A good newbie starter is GC Electronics P/N 10-8109 Zinc Oxide and
Silicone-based Heat Sink Compound.

The OP hasn't got an IC that you can screw / bolt to, so the above is
irrelevant.

Most likely they need some thermal epoxy.

Since the OP doesn't even know the package dissipation there's very little
help that can be offered.

Either the Op gives some relevant info or shuts up.

Graham
 
P

Pooh Bear

Jan 1, 1970
0
k said:
For instance, this package is .013*.013*.114 m in size.

13mm x 13mm x 114mm ?

What package is that ?
junction temp no
higher than 100C,

Unusual spec. Normally it's 125C or 150C. It would help if you told us what
the IC actually is.
case temp no higher than 60C.

Irrelevant. The difference between case temp and junction temp is set by the
junction-to-case thermal resistance. The junction temp is the one to target (
case temp is not important ).
Need to dissipate 5W.

You'll need to specify the max operating ambient temp too.

Graham
 
P

PeteS

Jan 1, 1970
0
Pooh said:
13mm x 13mm x 114mm ?

What package is that ?


Unusual spec. Normally it's 125C or 150C. It would help if you told us what
the IC actually is.

I worked with an Infiniband switch from Agilent that had an absolute
max junction temp of 110C (but it quit operating properly at 100C
anyway). That was a fair sized device (about 28mm x 28mm square)
flipchip, so junction to case/heatsink thermal resistance was almost 0.
Had a big heatsink on it as it dissipated about 18W, 12 of them inside
a 1U enclsure, so managing even the ambient temp was painful.
Obviously, that system had fans.

Irrelevant. The difference between case temp and junction temp is set by the
junction-to-case thermal resistance. The junction temp is the one to target (
case temp is not important ).


You'll need to specify the max operating ambient temp too.

Graham

I agree that without knowing the device for junction to case thermal
resistance and ambient, the OP will have an impossible time designing
heat management for it.

Cheers

PeteS
 
C

Chris

Jan 1, 1970
0
the integrated circuit. I'm working on a contract/extern basis for a
well-known company that makes oscilloscopes and data probes. They are
planning for the future with this R&D project- currently, their DAQ
devices need to be able to dissipate about a Watt of heat. My assignment
is to design a thermal management system that can dissipate 5W of heat
in a quite small package (no larger than current data probes). I have a
solution and design that will work, I need now to concentrate on test
and build and retest; thermal compound is part of this thermal
management equation and it's probably the part that I know least about,
material-wise. I've done lots of reading...not only does this have to
work but it has to be (reasonably) economical to manufacture. I've so
far optimized the size and type of heatsink, figured out the rest of the
management package, and need now to find a really good thermal compound
that's not horribly expensive.
regards,
karinne

Oh. Homework. Should've said so. Try sci.electronics.design.

### Given data

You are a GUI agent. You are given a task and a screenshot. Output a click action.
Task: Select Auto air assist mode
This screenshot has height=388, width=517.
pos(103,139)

### What is asked
1/ Based on the thermal compound thread, say whether each statement agrees with it, answering yes or no and quoting the deciding words: (a) The Agilent Infiniband switch dissipated about 18W. (b) The company's current DAQ devices need to be able to dissipate about 5W of heat. (c) Case temperature is named as the one to target.
2/ Summarize the thermal compound thread in two sentences.

### Exercise solutions
1/
(a) Yes: "it dissipated about 18W".
(b) No: "currently, their DAQ devices need to be able to dissipate about a Watt of heat".
(c) No: "The junction temp is the one to target ( case temp is not important )".

2/ Replies in the thread say the original poster gave too little information, such as the package dissipation, what the IC is, and the maximum operating ambient temperature, and they say the junction temperature, not the case temperature, is the one to target. A later message explains that the assignment is to design a thermal management system that can dissipate 5W in a package no larger than current data probes, and says a really good thermal compound that is not horribly expensive is still needed.